## [Exercise prompt]
Only one span of the material below is wanted. Output it exactly, from the line with "The height and width of the screenshot is (128, 192)." through the line with "info for Family", without any pictures.

## [Data shown]
----------------
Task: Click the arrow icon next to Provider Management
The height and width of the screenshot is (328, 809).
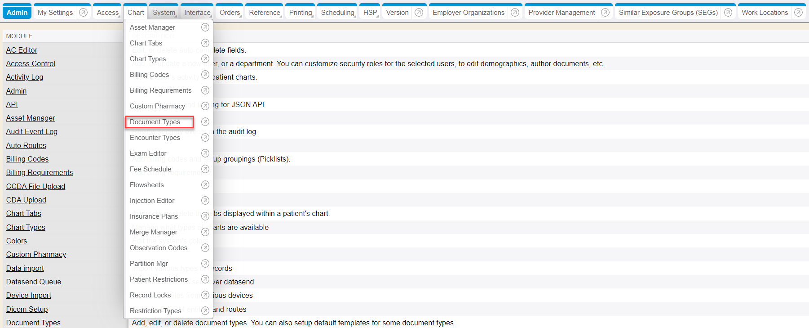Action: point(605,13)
----------------
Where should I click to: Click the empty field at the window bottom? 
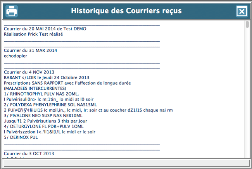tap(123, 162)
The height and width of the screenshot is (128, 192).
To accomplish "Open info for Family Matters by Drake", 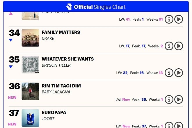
----------------
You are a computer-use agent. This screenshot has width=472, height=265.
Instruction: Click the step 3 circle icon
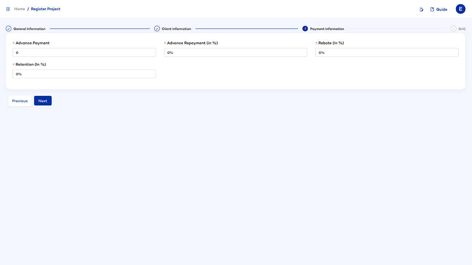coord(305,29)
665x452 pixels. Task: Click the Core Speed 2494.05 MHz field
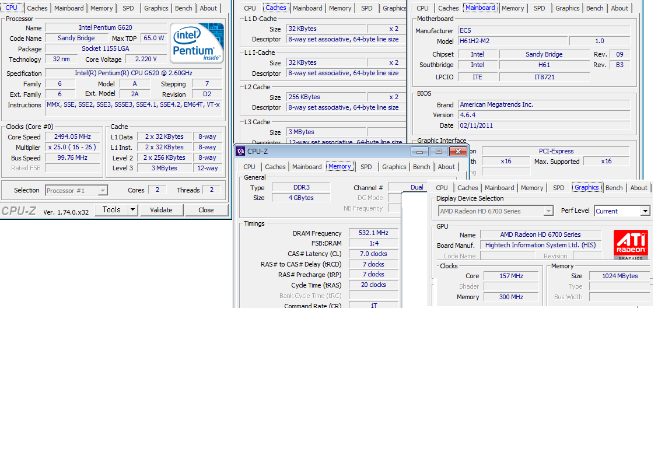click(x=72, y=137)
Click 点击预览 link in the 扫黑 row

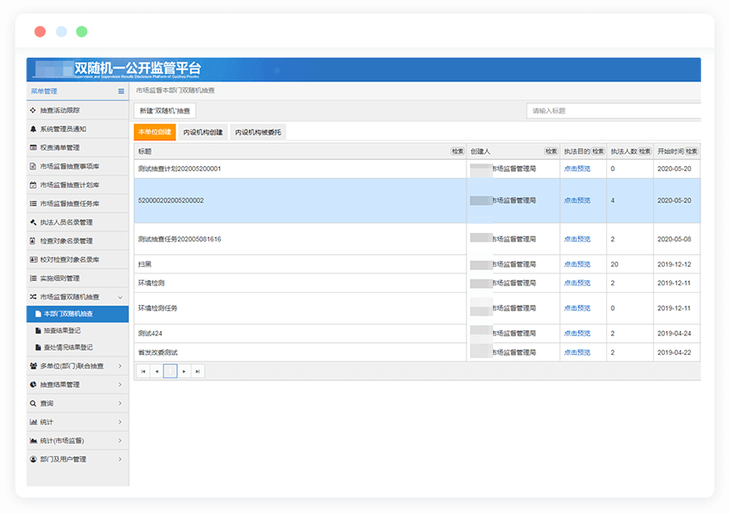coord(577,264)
----------------
## [Task answer]
The height and width of the screenshot is (128, 192).
To accomplish "Open info for Family Matters by Drake", 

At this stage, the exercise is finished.